There is an old adage in the mortgage business that states that if you can improve your interest rate by at least one to one and half percentage points, then it is a good time to refinance.  While that may work as a general rule of thumb, the truth is that there are many reasons to refinance.
 
1) Lower your interest rate & Build Equity Faster

Securing a lower interest rate is one of the top reasons for refinancing.  This can make a big difference in your monthly out-of-pocket costs for housing and save money on financing fees.  If you are in a position to make higher monthly payments due to an increase in salary or other good fortunes, you may want to switch from a 30-year loan program into a 15 or 20 year loan structure.  This enables you to build equity faster and save a tremendous amount of money on financing fees.

2) Change your loan program

Some homeowners who start out in an Adjustable Rate Mortgage (ARM) find that they would like to switch to the stability of a Fixed Rate mortgage at some point.
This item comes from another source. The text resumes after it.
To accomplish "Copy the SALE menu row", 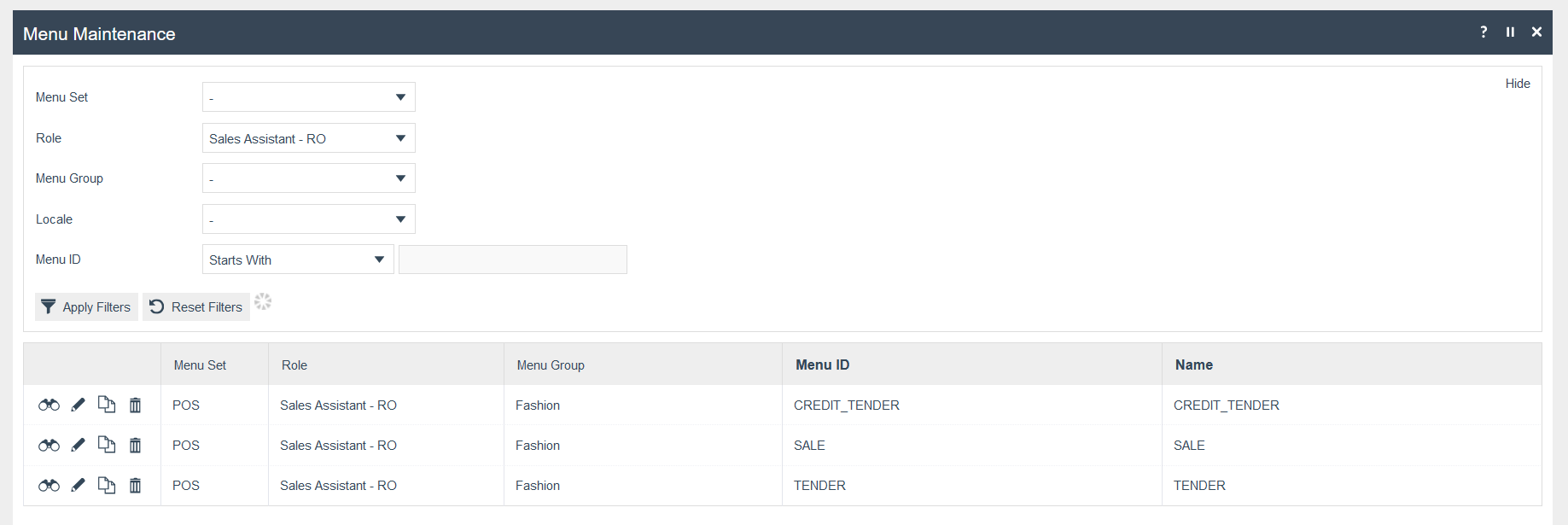I will (107, 445).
Others would like to combine their current first and second mortgages into a single mortgage plan.  An ARM may have been the most attractive rate and loan package when you last financed your home, but we can provide you with loan comparison charts to find out if you can save money with another type of loan program that might work better for your current situation or goals.

3) Credit score has improved

If your credit score has improved as a result of making your mortgage and credit payments on time, you may be in a position to take advantage of your improved credit standing.  We can review your current credit score, the terms of your existing mortgage, and review options for other loan programs that may not only reduce your monthly payment, but also save you money on interest fees over the life of the loan.

4) Use the equity you have established

A cash-out refinance allows you to tap into the equity you have built up in your home.  You may want to pay off revolving credit card accounts, send a child to college, or use the money for home improvements or personal expenses.

 

We will also review the terms of your existing mortgage program.  We will work extensively to help you integrate the mortgage loan you select to meet your long and short term financial goals. Our goal is to improve your cash flow, minimize taxes, and reduce your interest expense.  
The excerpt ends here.